### Text
========
Hold pharma to post-approval commitments In some cases, FDA agrees to approve a new drug on condition that the company conducts post-approval marketing studies—for
example, to provide additional data on the drug's safety and efficacy in specific patient groups. Often, these studies don't
materialize, in part, because drug companies question their value or because FDA doesn't have the resources to follow up.
Independent review of the need for such studies would address industry's concern that requested studies may be unwarranted.
FDA should devote adequate resources for ensuring that requested studies are conducted, that submitted data receive quick
and thoughtful review, and that any necessary action regarding a drug's fate is taken expeditiously.
Renew focus on Critical Path FDA's Critical Path initiative seeks to improve pharma R&D by reducing late-stage research failures and speeding new, safe,
and effective drugs to market. This program, which has elevated the level of interaction between FDA and drug developers,
had a promising start. This should not be allowed to get sidetracked. (See "What Ever Happened to Critical Path?")
========
### Data excerpts
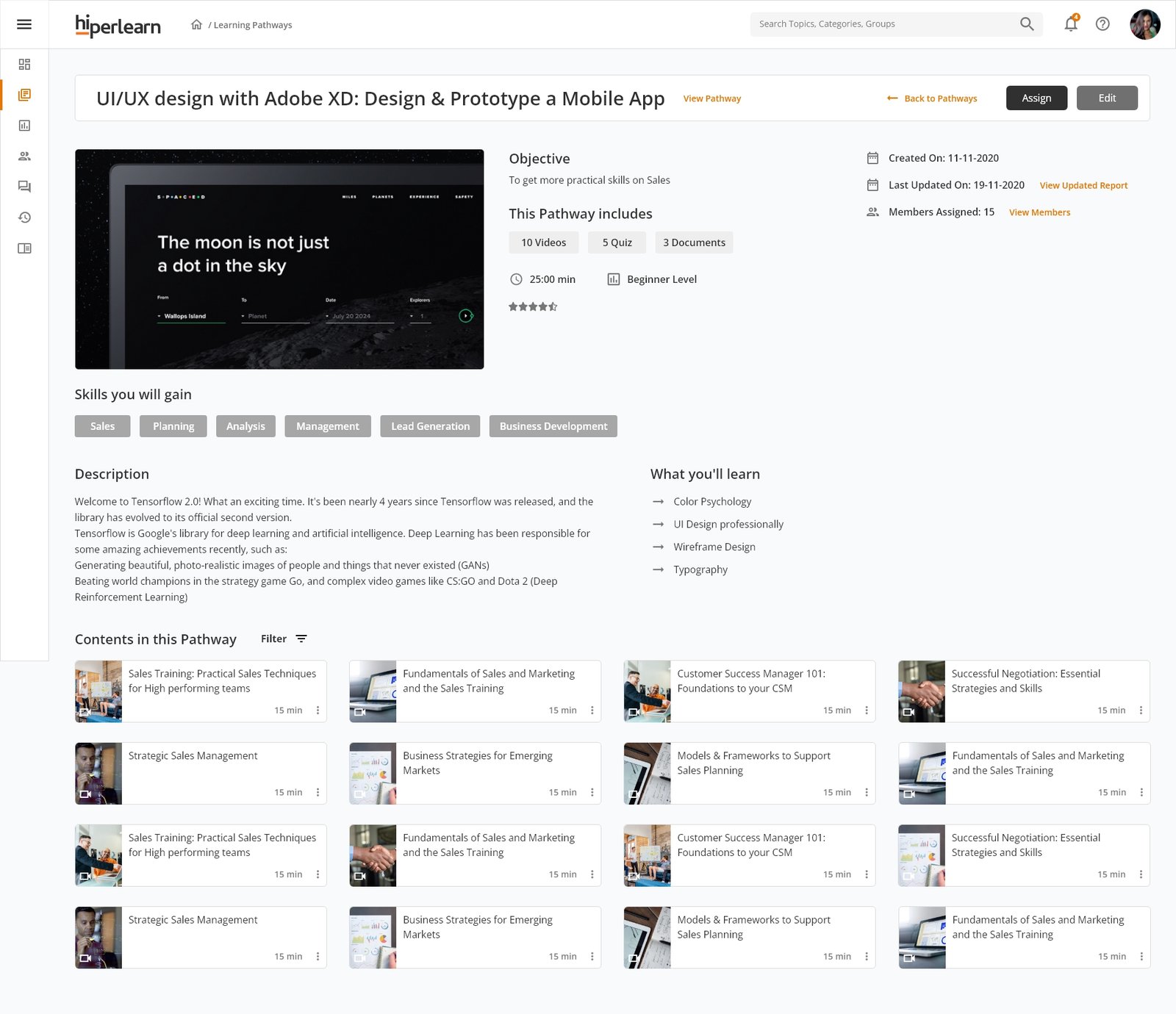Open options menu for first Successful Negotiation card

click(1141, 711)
========
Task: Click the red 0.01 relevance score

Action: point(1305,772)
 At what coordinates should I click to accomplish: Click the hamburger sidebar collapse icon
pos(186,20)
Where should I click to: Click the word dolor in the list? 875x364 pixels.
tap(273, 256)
========
### Task goal
Decide whether each statement below agrees with the text on FDA and drug companies, answering yes or no and quoting the words from the text that settle it. 1. Post-approval studies sometimes fail to happen partly because FDA lacks the resources to follow up. 2. The Critical Path initiative got off to a poor start. 3. The text proposes an independent review of whether requested post-approval studies are needed.

### Response to the exercise
1. Yes: "FDA doesn't have the resources to follow up."
2. No: "had a promising start."
3. Yes: "Independent review of the need for such studies would address industry's concern that requested studies may be unwarranted."